Keon Raymond

No. 2, 11, 25
- Position: Defensive back

Personal information
- Born: November 27, 1982 (age 43) St. Louis, Missouri, U.S.
- Listed height: 5 ft 10 in (1.78 m)
- Listed weight: 206 lb (93 kg)

Career information
- High school: Mehlville
- College: Middle Tennessee State

Career history

Playing
- 2006: Tennessee Titans*
- 2007: Nashville Kats
- 2008: New Orleans VooDoo
- 2008–2015: Calgary Stampeders
- 2016: Toronto Argonauts
- 2016: Hamilton Tiger-Cats
- * Offseason or practice squad member only

Coaching
- 2021: Prince George Kodiaks (HC)

Awards and highlights
- 2× Grey Cup champion (2008, 2014); 2× CFL West All-Star (2011, 2012);
- Stats at CFL.ca
- Stats at ArenaFan.com

= Keon Raymond =

American gridiron football player (born 1982)

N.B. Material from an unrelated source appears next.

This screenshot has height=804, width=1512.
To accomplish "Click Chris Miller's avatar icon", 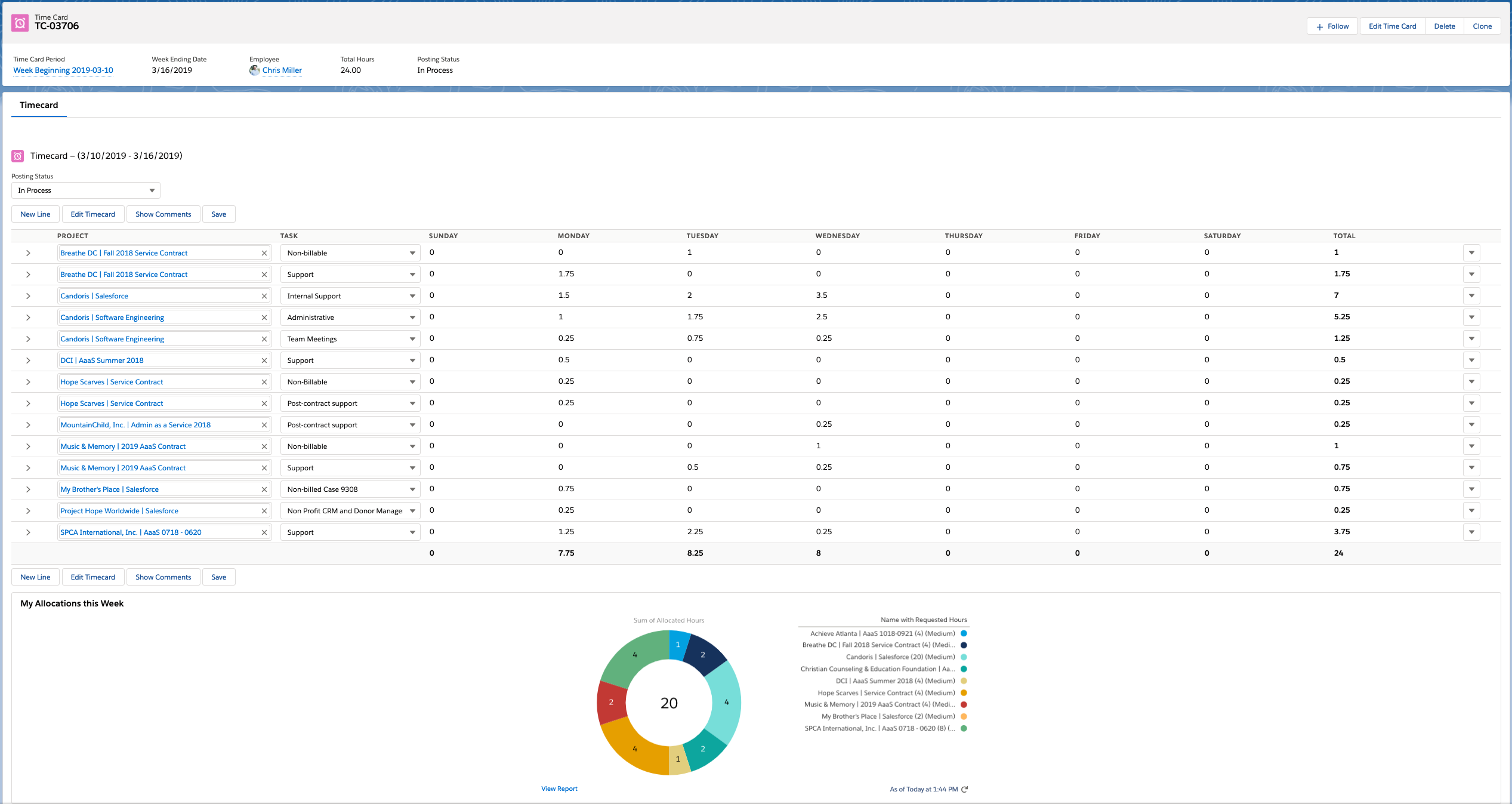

Keon Raymond (born November 27, 1982) is an American former professional football defensive back. He played college football at Middle Tennessee State.

==Professional career==
Raymond was originally signed by the Tennessee Titans of the National Football League as an undrafted free agent in 2006. He then played for the Nashville Kats and New Orleans VooDoo of the Arena Football League in 2007 and 2008, respectively. Raymond signed with the Calgary Stampeders of the Canadian Football League in 2008 and played for eight years with the club where he won two Grey Cup championships, in 2008 and 2014. He then signed with the Toronto Argonauts in 2016, but only played in eight games before getting released on August 24, 2016. He signed with the Hamilton Tiger-Cats in October later that year and played in the last two regular season games and the team's East Semi-Final loss to the Edmonton Eskimos.

==Personal life==
Raymond attended Mehlville High School in suburban St. Louis. He was the head coach and director of football operations for the Prince George Kodiaks of the Canadian Junior Football League (CJFL). He has also been the President of 7on7 Association of Canada and CEO of K25 Sports Inc.

Raymond and his wife, Bianca, have four children, Keon Jr., Dashaun, Ramael, and Gabrielle. He is a devout Christian and attended Royal Oak Victory Church in Calgary, Alberta, where he resides.